_Extract_

- - - -

SAN FRANCISCO (CN) - A federal judge heard motions from both sides Tuesday in a case alleging that operators of a dam and reservoir in San Mateo County are harming three of the area's endangered species.

The environmental nonprofits Our Children's Earth and Ecological Rights Foundation brought the suit against Stanford University in 2013.

They claimed that the university's operation and maintenance of the Searsville Dam and Searsville Reservoir are harmful to three species protected under the Endangered Species Act: the Central California Coast steelhead, the California red-legged frog and the San Francisco garter snake.

At Tuesday's hearing, the parties appeared before U.S. Magistrate Judge Elizabeth Laporte, with the university moving for a stay and the plaintiffs moving for summary judgment.

Arguing for the university, Sarah Flanagan said that if a stay were granted the university would consider feasible alternatives to the nonprofits' suggested installation of a pipeline to protect the species by diverting the water flow away from their critical habitats.

Laporte asked about dredging the dam and reservoir as a possible alternative, but Flanagan said that option would create "hundreds of thousands of truckloads of sediment."

- - - -

_Collected data_

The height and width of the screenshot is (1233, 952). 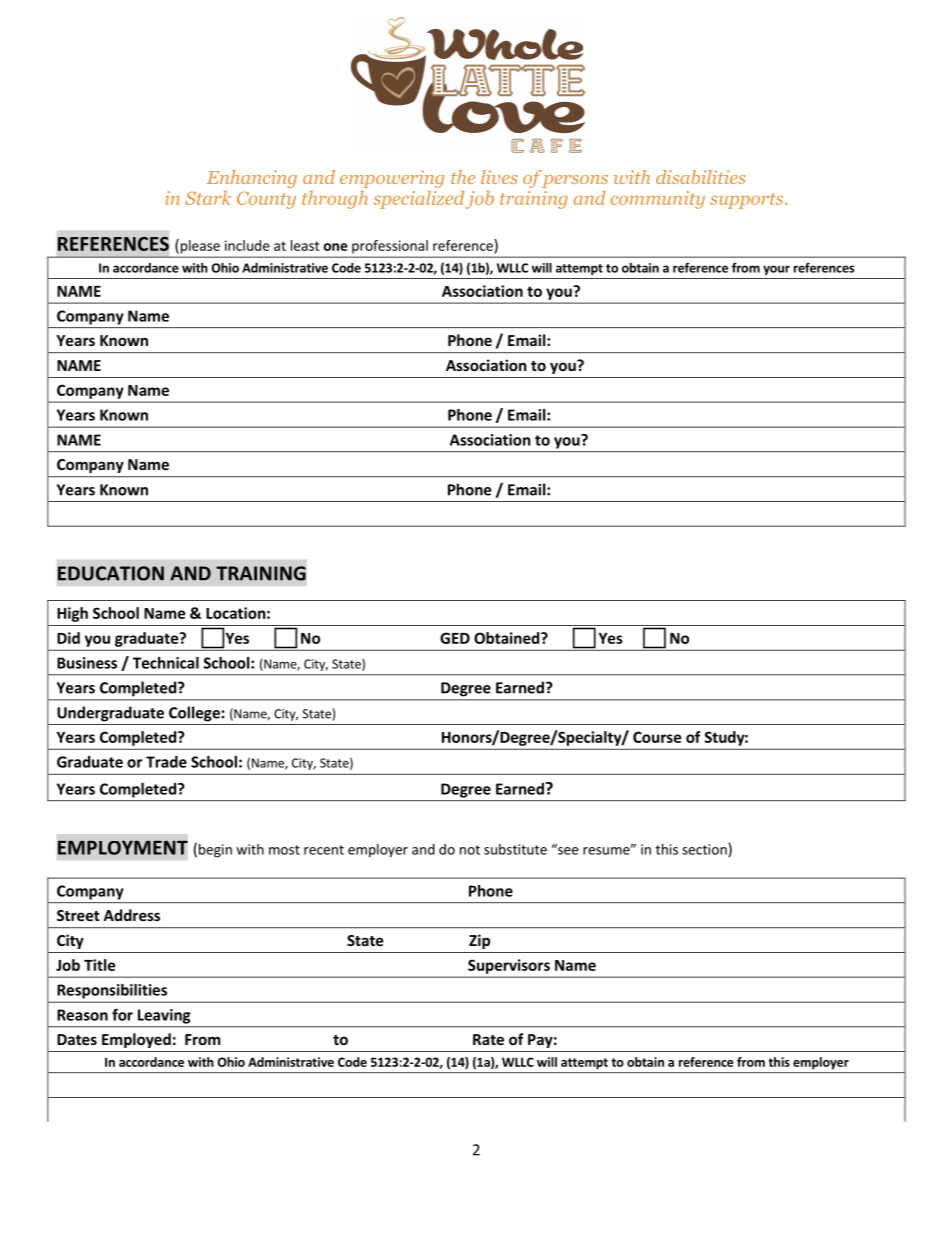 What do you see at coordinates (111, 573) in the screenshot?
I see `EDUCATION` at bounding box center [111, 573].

- - - -

_Work instructions_
1) In the Searsville Dam article, quote everything from "At Tuesday's hearing, the" down to "for summary judgment.".
2) Answer these questions from the Searsville Dam article:
(a) In what year was the suit against Stanford University brought?
(b) Which three protected species does the suit name?
(c) What was each party moving for at Tuesday's hearing?
3) According to the Searsville Dam article, what reason did Flanagan give against dredging the dam and reservoir?

_Solutions in order_
1)
At Tuesday's hearing, the parties appeared before U.S. Magistrate Judge Elizabeth Laporte, with the university moving for a stay and the plaintiffs moving for summary judgment.

2)
(a) 2013.
(b) The Central California Coast steelhead, the California red-legged frog and the San Francisco garter snake.
(c) The university moved for a stay, and the plaintiffs moved for summary judgment.

3) Flanagan said dredging would create "hundreds of thousands of truckloads of sediment." She gave this reply when Laporte asked about dredging as a possible alternative.